As we’ve written
, a bill awaiting the signature of Texas Gov. Rick Perry would increase the amount of state compensation paid to the exonerated upon their release and would also pay exonerees for time they served on parole. But the bill would also assist a group that has been eligible for no compensation under state law – those exonerated before the state passed its first compensation law in 2001.
When Joyce Ann Brown and Lenell Geter were cleared in Texas (by evidence other than DNA) in the 1980s, they were not eligible for state compensation. State Sen. Rodney Ellis, who sponsored the bill and serves as the Innocence Project Board Chairman, has said parts of the bill are retroactive and that he will reach out to people who are potentially eligible.

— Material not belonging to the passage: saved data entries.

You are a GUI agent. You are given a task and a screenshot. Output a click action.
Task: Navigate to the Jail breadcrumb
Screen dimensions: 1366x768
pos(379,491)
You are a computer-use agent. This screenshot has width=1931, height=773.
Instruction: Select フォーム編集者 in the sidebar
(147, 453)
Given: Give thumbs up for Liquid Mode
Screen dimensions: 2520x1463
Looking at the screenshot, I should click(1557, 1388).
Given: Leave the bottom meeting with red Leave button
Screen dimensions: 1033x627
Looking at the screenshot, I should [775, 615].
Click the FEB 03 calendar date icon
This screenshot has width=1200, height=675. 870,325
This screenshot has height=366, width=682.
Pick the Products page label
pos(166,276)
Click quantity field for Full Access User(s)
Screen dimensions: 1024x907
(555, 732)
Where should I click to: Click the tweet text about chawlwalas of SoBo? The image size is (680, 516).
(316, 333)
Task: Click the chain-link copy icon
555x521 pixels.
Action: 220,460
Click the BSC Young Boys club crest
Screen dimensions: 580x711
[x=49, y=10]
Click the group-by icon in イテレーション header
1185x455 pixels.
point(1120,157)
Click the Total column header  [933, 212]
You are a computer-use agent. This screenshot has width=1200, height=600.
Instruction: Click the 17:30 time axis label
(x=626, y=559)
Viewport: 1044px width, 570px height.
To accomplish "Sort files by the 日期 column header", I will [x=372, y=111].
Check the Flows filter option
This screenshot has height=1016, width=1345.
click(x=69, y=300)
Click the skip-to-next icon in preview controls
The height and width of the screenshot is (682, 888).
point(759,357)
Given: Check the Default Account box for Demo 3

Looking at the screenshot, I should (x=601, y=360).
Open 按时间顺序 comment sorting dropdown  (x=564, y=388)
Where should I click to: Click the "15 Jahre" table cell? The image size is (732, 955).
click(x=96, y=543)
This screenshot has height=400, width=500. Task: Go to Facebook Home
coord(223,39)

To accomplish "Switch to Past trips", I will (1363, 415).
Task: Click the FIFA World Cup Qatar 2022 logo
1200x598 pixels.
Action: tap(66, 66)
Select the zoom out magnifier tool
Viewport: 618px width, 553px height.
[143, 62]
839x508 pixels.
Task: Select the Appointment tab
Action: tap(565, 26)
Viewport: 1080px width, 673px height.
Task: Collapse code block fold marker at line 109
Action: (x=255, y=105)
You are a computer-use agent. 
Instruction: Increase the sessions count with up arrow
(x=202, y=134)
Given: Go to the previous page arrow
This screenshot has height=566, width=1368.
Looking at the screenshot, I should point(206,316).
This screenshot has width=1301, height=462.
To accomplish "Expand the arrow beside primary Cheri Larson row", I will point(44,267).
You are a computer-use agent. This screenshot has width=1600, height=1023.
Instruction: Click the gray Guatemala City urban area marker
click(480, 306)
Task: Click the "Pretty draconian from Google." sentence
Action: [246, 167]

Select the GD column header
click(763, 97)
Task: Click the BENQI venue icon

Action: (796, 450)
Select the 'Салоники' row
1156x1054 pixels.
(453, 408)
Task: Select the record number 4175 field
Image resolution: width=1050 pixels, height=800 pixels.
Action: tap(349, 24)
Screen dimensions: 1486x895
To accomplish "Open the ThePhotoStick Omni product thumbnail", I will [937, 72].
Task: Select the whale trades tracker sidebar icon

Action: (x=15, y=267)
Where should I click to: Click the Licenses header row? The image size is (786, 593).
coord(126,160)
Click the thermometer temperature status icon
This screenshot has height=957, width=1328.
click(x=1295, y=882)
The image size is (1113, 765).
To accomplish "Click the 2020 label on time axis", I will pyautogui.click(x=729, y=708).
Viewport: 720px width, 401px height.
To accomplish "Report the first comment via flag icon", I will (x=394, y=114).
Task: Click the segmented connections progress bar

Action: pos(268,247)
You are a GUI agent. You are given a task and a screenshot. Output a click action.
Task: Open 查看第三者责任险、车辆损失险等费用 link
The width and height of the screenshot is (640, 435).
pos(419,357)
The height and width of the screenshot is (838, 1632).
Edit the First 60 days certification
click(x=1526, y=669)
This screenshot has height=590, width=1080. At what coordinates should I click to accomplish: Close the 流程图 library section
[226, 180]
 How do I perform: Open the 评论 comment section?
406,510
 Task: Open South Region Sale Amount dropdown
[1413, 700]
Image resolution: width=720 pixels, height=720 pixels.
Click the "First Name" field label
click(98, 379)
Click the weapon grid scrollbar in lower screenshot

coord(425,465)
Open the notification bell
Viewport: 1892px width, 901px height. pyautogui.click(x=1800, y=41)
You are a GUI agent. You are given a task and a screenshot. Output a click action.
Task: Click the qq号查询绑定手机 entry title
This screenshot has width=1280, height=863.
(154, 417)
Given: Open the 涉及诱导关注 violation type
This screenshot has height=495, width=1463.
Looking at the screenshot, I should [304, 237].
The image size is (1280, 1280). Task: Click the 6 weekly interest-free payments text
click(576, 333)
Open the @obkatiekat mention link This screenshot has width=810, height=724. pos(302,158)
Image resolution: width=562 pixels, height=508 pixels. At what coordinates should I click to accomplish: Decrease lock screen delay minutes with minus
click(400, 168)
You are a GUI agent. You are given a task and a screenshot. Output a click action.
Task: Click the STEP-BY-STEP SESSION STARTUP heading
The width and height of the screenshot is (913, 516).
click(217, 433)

Brown served more than nine years of a life sentence for a 1980 robbery and murder at a fur shop. She was released in late 1989.
Geter served 16 months of a life sentence for a 1982 wrongful conviction for the armed robbery of fast-food businesses. He was cleared in 1984.
"When I was released, you had to fight [to be compensated]. … I have never received a dime," said Brown, who founded and directs Mothers (Fathers) for the Advancement of Social Systems (MASS), a nonprofit that helps former prisoners re-enter society. She co-wrote the book Joyce Ann Brown: Justice Denied.
Geter sued former Dallas County District Attorney Henry Wade, other authorities and municipalities including Greenville, where he was arrested. He received what he described as a small out-of-court settlement representing "about a year's salary" – close to the $24,000 he earned as a 26-year-old engineer in Greenville when arrested in 1982.
His and Brown's eligibility under the new bill, though uncertain, would be a salve on old wounds, said Geter, who now is a motivational speaker, youth mentor and the father of three daughters in Columbia, S.C. He wrote the book Overcome, Succeed & Prosper.
Read the full story here
. (Dallas Morning News, 5/20/09)
Also pending in Texas is a bill to create a state innocence commission to review wrongful convictions and evaluate reforms to address the causes of injustice. A bill creating the commission has passed the House and is pending in the Senate.